§ **Your assignment**: After locating the line that contains "The image size", give that line and all the rest through the end of the entries again exactly, leaving the pictures out.

§ **Material provided**:
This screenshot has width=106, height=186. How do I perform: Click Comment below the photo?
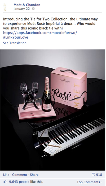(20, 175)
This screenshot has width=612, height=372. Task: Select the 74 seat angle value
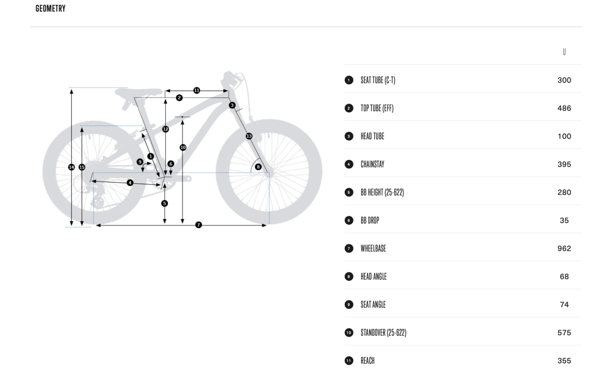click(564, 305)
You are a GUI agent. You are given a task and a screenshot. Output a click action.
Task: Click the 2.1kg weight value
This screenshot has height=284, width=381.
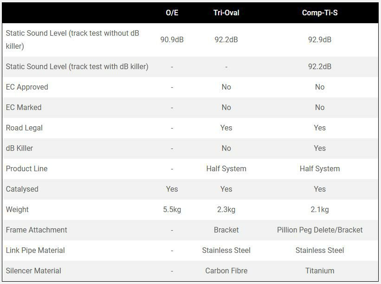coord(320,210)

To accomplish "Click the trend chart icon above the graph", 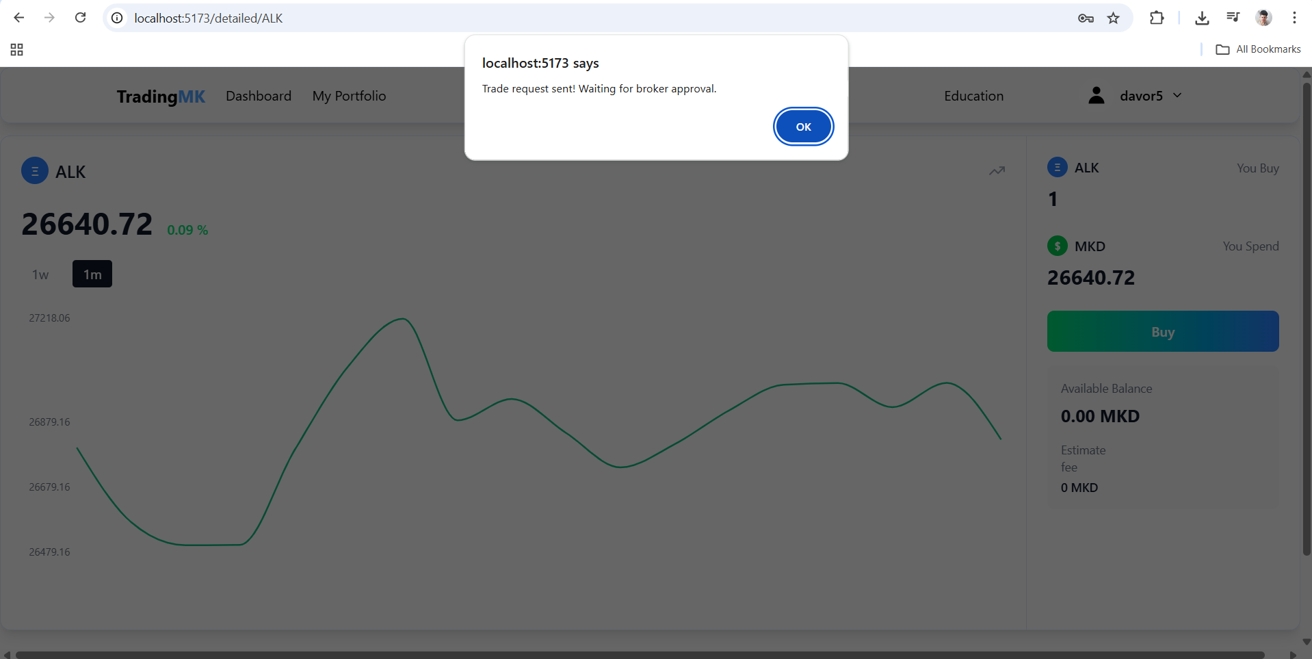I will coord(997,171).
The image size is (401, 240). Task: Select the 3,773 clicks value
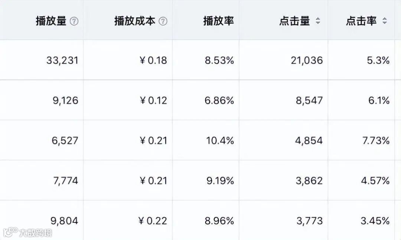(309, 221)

§ **Task response**:
The image size is (401, 240). Task: Select the 3,773 clicks value
(309, 221)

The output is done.